If they see dogs outside without water or shelter for a long time, they should call her. She recently cited someone whose dog was tied to the porch without shelter or water.
On another animal-themed topic, Officer Luffey she said the sold-out 14th annual "Biscuits Bingo," a fundraiser for local animal organizations held on March 10, was the most successful ever, raising $19,223.
Among the guest bingo callers was Steelers' quarterback Charlie Batch.
When Officer Luffey asked for questions or comments, a local couple said everyone in the neighborhood knows that a neighbor of theirs is selling drugs.
The neighbor and his wife do not work, but always have high-priced items such as a new car, quad, and television. They also do not allow their children to play outdoors.
The attendees said they recently heard the mother beating her six-year-old daughter, but did not call 911.
Officer Luffey said residents can call 911 and remain anonymous, but that police need an immediate response.
She will send Commander McNeilly and undercover detectives the address of the suspected drug dealers.
"We have to protect the innocent," she said.
Donna Wielock, who mans with Arlene Trost the satellite office of Mr. Kraus at 2320 Arlington Ave ., said residents can stop in to report such activities, and she and Ms. Trost will do all the work of informing the proper officials.
In other news, it was reported the Mallorca Restaurant on East Carson St. is having its valet double-park cars.
Mr. Kraus said there is no valet ordinance on the books.
He tried to work with the deputy police chief to craft such an ordinance, but the issue was getting an enforcement agent, so the effort stalled.

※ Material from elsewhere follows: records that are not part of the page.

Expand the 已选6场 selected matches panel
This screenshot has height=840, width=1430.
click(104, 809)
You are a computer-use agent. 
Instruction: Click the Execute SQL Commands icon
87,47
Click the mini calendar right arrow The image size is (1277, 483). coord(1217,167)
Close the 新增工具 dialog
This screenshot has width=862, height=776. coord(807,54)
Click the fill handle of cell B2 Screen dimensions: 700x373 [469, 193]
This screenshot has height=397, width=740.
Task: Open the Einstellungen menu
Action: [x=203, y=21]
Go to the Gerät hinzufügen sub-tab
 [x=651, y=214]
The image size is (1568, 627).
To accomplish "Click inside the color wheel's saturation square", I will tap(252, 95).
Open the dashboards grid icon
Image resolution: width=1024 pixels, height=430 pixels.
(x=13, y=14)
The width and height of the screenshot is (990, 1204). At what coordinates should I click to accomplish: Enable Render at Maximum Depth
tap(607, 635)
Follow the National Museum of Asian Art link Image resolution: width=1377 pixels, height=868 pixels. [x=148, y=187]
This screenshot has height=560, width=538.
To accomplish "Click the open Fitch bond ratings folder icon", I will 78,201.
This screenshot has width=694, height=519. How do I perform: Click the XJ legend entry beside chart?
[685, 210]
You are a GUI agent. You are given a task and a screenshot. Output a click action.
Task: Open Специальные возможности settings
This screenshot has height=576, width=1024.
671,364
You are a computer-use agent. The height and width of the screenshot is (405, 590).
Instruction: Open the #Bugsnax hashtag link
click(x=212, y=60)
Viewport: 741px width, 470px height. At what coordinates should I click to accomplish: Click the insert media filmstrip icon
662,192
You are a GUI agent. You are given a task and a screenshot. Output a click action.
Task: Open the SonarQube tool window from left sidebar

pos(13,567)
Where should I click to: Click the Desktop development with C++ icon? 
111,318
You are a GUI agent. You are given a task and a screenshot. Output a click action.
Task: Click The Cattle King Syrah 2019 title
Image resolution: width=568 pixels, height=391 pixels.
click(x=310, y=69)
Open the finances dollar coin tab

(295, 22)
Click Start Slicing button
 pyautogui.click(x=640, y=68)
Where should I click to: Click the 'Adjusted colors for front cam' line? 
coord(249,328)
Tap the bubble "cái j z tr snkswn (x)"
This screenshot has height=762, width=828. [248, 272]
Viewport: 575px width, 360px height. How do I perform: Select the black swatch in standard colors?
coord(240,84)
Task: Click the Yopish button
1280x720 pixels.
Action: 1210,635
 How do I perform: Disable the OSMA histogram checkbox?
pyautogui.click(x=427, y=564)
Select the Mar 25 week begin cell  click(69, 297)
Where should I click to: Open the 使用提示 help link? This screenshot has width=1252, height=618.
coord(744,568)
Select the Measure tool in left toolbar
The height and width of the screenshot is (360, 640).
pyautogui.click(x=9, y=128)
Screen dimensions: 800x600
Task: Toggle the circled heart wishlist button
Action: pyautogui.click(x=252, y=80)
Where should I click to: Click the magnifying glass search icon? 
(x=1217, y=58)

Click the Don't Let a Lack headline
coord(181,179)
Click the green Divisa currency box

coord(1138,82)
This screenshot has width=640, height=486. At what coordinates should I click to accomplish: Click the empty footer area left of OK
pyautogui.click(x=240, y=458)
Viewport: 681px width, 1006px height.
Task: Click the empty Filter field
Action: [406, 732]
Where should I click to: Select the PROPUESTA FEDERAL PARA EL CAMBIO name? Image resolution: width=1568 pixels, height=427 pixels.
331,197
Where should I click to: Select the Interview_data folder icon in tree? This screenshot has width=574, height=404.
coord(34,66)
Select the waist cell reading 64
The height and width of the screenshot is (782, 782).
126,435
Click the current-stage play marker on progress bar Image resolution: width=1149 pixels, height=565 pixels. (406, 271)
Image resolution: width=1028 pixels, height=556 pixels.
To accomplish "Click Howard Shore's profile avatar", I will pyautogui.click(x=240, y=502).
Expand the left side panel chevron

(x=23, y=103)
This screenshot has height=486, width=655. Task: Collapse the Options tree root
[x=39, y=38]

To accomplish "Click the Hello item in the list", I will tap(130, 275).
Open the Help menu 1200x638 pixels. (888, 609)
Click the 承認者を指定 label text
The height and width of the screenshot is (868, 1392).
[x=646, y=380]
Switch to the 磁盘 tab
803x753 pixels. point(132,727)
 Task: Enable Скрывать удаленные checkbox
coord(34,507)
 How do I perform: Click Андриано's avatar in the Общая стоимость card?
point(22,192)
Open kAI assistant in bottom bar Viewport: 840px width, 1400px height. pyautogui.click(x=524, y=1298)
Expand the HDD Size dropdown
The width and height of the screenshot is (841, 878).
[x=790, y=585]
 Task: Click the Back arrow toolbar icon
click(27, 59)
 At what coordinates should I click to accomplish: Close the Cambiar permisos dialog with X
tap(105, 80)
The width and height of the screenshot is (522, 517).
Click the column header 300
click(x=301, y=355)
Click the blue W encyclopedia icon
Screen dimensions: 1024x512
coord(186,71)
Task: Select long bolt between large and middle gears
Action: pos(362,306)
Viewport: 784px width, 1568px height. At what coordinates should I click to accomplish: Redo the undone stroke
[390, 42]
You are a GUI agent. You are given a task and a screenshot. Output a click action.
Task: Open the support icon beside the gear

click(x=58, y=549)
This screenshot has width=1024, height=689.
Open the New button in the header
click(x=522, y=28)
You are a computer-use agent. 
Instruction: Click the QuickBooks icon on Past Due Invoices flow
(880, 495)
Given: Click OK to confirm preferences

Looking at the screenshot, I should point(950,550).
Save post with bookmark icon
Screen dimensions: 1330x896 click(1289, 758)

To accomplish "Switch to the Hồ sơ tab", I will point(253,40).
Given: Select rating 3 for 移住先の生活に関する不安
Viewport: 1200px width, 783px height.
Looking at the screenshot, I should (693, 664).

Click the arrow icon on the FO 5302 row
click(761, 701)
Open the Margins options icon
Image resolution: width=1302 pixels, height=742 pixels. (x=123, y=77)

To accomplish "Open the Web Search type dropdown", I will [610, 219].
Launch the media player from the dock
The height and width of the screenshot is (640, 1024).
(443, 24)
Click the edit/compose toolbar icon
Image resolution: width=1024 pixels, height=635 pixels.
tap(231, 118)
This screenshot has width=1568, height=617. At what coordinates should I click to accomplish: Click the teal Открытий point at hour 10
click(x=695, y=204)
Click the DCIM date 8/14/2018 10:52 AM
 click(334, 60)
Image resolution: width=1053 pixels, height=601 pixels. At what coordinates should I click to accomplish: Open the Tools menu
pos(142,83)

He hopes the issue is dealt with as part of the city's Responsible Hospitality Institute (RHI) agreement.
The RHI will be coming to Pittsburgh to deal with the effects of the South Side bar saturation. The RHI's approach is communication, cooperation, consensus, commitment, and collaboration among stakeholders.
In his report of St. Patrick's Day, Mr. Kraus estimated the crowd downtown at about 300,000, and about 30,000 to 40,000 on East Carson St.
To add to the potential for chaos, Vice-president Joe Biden attended the parade, after which he decided to view an NCAA tournament basketball game at the Consol Energy Center.
But Mr. Kraus said he did not receive a single complaint, and there were minimal incidents.
He said residents were wonderful, and "so happy" with police coverage.
Officer Luffey said she would pass the compliment along to colleagues.
The meeting ended with comments from Candice Gonzalez of the Mayor's Office, who serves as the meeting's "communications link" to the mayor. She was substituting for Liz Style, who had another meeting that evening.
Ms. Gonzalez said the deadline for property reassessment appeals is April 2. For more information, visit: www.pittsburghpa.gov/mayor/appealassist/.
She also said Project Pop Up, designed to inject life into the downtown business district, will launch on March 27. For details, visit: www.downtownpittsburgh.com/project-pop-up
The meeting concluded with news of another group – the Arlington 16th Ward Block Watch. Its next meeting will be at 6 p.m. on May 10 at Caliguiri Hall, also known as the St. Clair Athletic Association, 2400 Spring St.